Why doesn't everyone who reads in the English Language know Philip Larkin?

Oh, this Larkin is most assuredly not for every taste--he is ugly, rueful, bitter, timorous, and in these he is wholly and perfectly one with his poetic voice. He is a formalist--a large quantity of rhymed iambic pentameter at a time when most "poetry" is indistinguishable from prose except in the way the lines are arranged--who sounds, miraculously, astonishingly, colloquial (the particular mark of his genius). Many of these poems attain a perfection--Aubade, High Windows, This Be The Verse, others, all relatively well known--that literally staggers the imagination. As with the (classic) jazz to which Larkin was so devoted, in which the players continually found "new" notes to blow, and even created new musical vocabularies when the old ones were exhausted, Larkin finds boundless new resources inside the English language and then bursts poetry's integument asunder when his straightlaced, albeit eccentric, formalism seems to hem him in.

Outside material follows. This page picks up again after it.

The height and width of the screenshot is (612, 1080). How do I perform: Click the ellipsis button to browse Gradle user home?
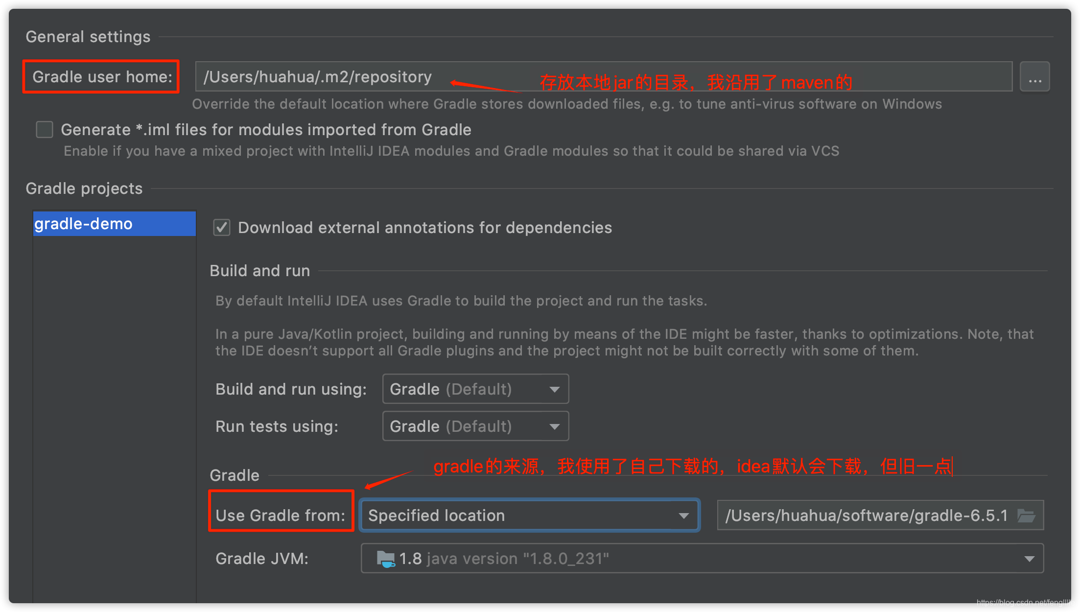click(1035, 76)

Unlike most contemporary poets, Larkin creates lines you remember--indeed, cannot shake--and want to memorize for the delight, and mortification, of self and friends.

Larkin does not, by the bye, deal in any manner of obscurantism. What he means is clearly on the page. It may not leave you in the sunniest of dispositions, but it will lift you, powerfully, to another level of poetic appreciation.

This is a book for life by the major voice of my time.